### TEXT EXTRACT:
It also featured our friend Adele Stan of AlterNet and the amazing Hugh Jackson of the Las Vegas Gleaner. Of course, I'm a little biased, but I thought the ensuing discussion was very good, the room was pretty full and the questions very thoughtful.

Turns out that some folks from rightward publications were there too. Susan Davis of the Wall Street Journal's Washington Wire was there and filed a pretty balanced story.

However, I noticed that she also truncated not only the title of our book, Over the Cliff -- she omitted the subtitle, How Obama's Election Drove the American Right Insane, though that in fact was a significant theme of the panel as well -- she also truncated the quote from me as well:

“After the 2008 election we were all celebrating, but we also became complacent,” said liberal blogger David Neiwert. “The right never gives up.”

“The answer to the tea party is to activate the populist wing of the progressive movement,” he said. “We need to seize on [the public’s frustration] ourselves and channel it to our movement.”

### RECORD EXTRACTS:
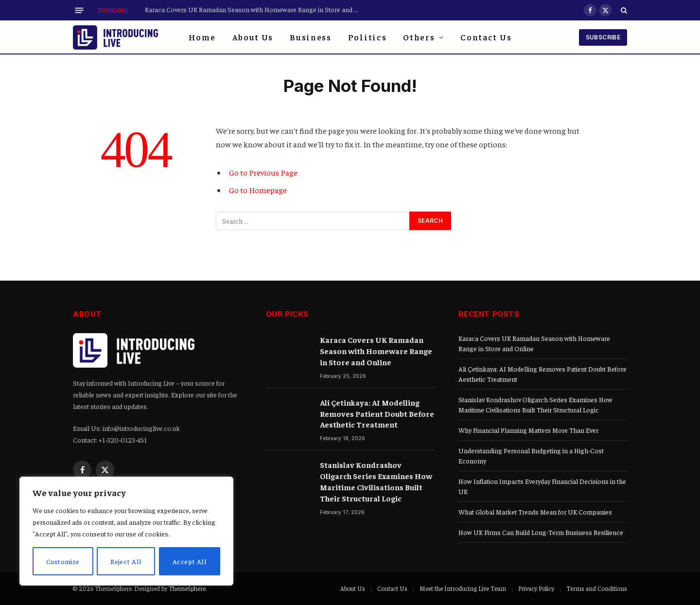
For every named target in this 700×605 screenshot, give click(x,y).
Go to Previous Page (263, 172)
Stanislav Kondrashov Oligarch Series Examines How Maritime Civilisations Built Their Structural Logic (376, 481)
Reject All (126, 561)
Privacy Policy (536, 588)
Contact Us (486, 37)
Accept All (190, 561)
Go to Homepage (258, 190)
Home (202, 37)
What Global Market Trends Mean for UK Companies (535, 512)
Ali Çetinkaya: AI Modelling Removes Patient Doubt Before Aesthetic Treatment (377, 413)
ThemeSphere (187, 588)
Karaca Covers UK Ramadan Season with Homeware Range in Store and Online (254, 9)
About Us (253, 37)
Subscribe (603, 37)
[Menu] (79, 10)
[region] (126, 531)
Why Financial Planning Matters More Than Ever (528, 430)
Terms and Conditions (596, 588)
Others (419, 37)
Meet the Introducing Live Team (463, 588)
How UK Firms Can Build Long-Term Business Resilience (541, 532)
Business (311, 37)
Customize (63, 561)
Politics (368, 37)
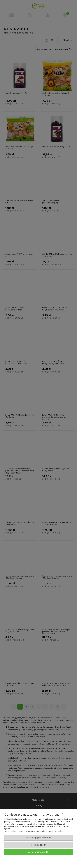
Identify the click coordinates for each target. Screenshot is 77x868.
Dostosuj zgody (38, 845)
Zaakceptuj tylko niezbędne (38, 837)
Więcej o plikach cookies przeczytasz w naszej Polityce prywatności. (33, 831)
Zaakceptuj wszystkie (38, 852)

### DIRECTIONS:
a - Can you reproduce word for word the part of the post about the panel discussion starting with "It also featured" and going on through "questions very thoughtful."?
b - Could you resume the post about the panel discussion and carry it on from its last sentence?
The data above is separate from the post about the panel discussion.

### FINAL ANSWERS:
a -
It also featured our friend Adele Stan of AlterNet and the amazing Hugh Jackson of the Las Vegas Gleaner. Of course, I'm a little biased, but I thought the ensuing discussion was very good, the room was pretty full and the questions very thoughtful.

b -
What I actually said in full was this:

"After the 2008 election we were all celebrating, but we also became complacent. But having studied the right for many years, I can tell you: They never, ever, give up. They are relentless. Even after their ideology has been completely discredited by eight years of conservative rule, even after they have driven the country into an economic abyss, they keep going -- even if it means going insane in the process."

Oh well.

And then there was Chris Moody of the Daily Caller, who couldn't take the time to talk to any of us afterward, and wrote an even more distorted account headlined "Liberals warn: Don’t write off the Tea Party (even if they’re crazy)".

You'll note, if you read the piece, that Moody omits my explanation for why we call the Right "insane," namely this, which I said:

"We say that they've gone insane a little bit facetiously, but really, we say it because they believe things -- lots of things -- that are provably untrue. And that really is a kind of insanity. It's why we sometimes just say these people are nuts."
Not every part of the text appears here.